MIT researchers have developed a new system to help instructors review computer science homework assignments in courses with hundreds or thousands of students.

While instructors can easily create automated tests to determine whether students' computer programs produce the correct results, it's challenging for instructors to conduct a detailed analysis of the programming methods the students used when a course has hundreds of students, or in the case of some online courses, thousands of students.

The new system, called OverCode, analyses and compares students' computer code, groups solutions that use the same techniques and creates a program template for each technique. The system then displays the templates side-by-side and highlights any differences between them. Instructors can view a list of student programs that use each template.

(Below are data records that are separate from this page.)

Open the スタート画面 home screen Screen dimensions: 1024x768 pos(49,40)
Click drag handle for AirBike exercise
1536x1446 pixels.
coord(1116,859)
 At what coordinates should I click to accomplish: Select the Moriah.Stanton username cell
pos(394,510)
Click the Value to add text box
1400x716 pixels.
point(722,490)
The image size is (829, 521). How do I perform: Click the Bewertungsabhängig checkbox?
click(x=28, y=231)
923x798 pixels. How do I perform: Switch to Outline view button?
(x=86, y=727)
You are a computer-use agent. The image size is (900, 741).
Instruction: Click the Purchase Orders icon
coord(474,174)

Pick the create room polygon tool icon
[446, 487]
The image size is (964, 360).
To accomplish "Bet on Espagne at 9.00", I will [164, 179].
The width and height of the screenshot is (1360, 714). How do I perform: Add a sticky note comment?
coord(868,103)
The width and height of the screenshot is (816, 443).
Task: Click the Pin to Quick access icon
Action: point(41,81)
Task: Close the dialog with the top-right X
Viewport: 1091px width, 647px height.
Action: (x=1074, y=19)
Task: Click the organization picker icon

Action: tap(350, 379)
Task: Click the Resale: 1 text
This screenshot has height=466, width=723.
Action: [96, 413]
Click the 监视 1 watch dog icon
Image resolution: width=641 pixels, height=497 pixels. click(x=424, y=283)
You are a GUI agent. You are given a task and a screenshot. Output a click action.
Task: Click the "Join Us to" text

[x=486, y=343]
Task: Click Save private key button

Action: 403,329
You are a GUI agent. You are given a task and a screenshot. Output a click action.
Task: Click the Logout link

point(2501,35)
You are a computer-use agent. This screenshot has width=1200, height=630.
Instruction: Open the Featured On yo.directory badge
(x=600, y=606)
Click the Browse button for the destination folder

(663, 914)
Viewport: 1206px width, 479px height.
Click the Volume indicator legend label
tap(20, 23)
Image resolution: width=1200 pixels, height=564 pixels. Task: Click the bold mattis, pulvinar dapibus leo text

The MIT researchers evaluated OverCode in two usability studies and will present the results at the Association for Computing Machinery's Conference on Human Factors in Computing Systems in April. The studies involved 24 experienced programmers reviewing three different programming assignments from thousands of students using both OverCode and another tool that displays solutions one at a time. "When assessing the simplest of the three assignments, the subjects analyzing raw code performed as well those using OverCode," according to information from MIT. "For the most difficult of the three assignments, however, the OverCode users covered about 45 percent of student responses, while the subjects analyzing raw data covered only about 9 percent."

According to Elena Glassman, an MIT graduate student in computer science and engineering and first author on the paper, the results of the study suggest that OverCode is particularly useful for analysing more complex computer programming assignments. The researchers also said they think the system could help instructors of large online courses provide generalized feedback to more students and use the information to improve both online and on-campus courses.